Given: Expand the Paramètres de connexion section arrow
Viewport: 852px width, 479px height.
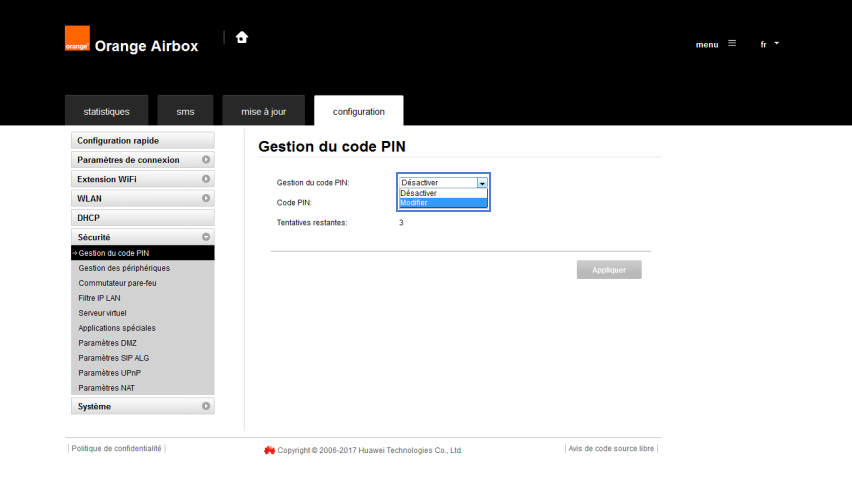Looking at the screenshot, I should 206,160.
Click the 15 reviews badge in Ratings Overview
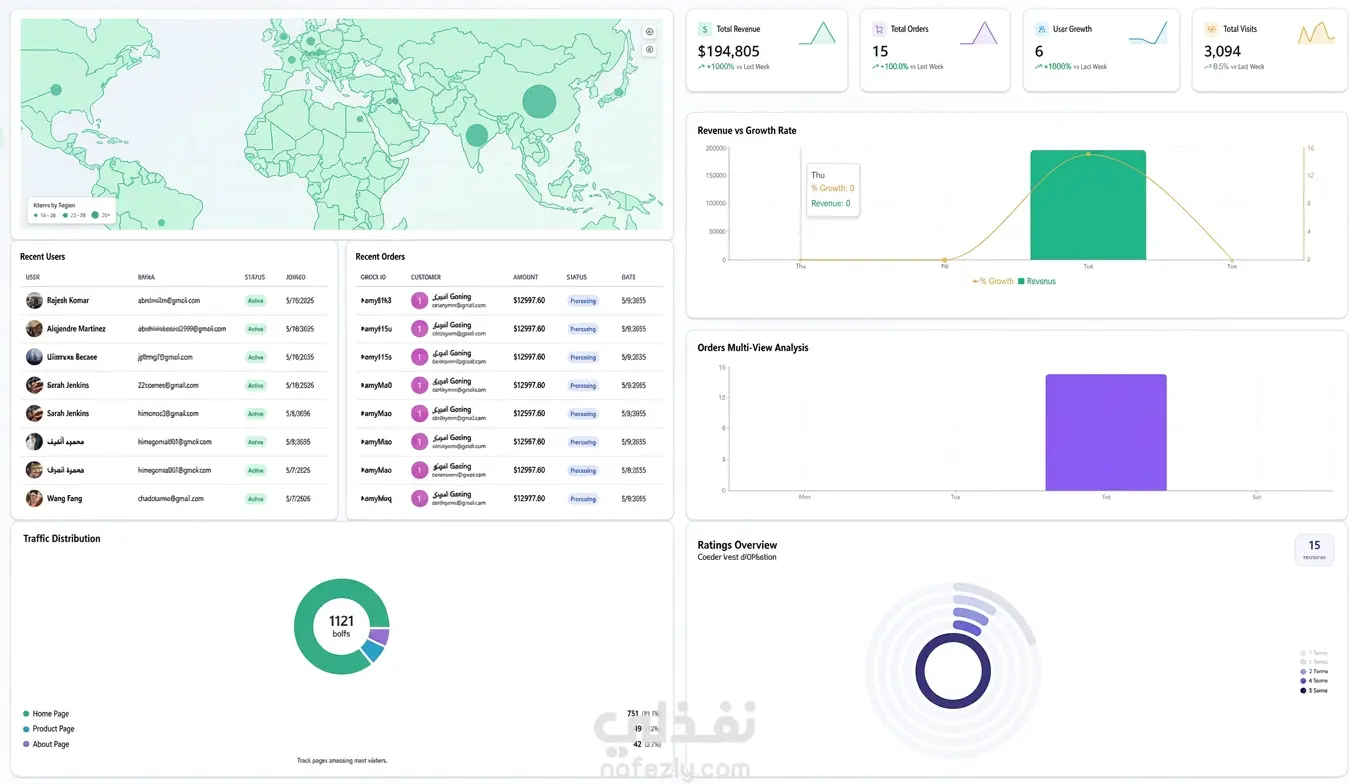 [x=1314, y=550]
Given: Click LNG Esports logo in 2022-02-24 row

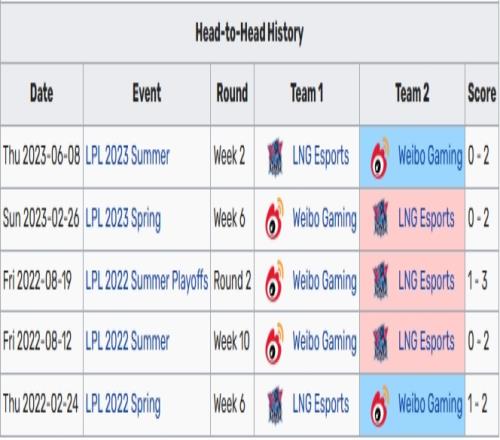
════════
◆ **WHAT IS EXPECTED**
Check every line above for the string "Given", and copy the ones that have it.

◆ **EXERCISE RESPONSE**
Given: Expand the Paramètres de connexion section arrow
Given: Click LNG Esports logo in 2022-02-24 row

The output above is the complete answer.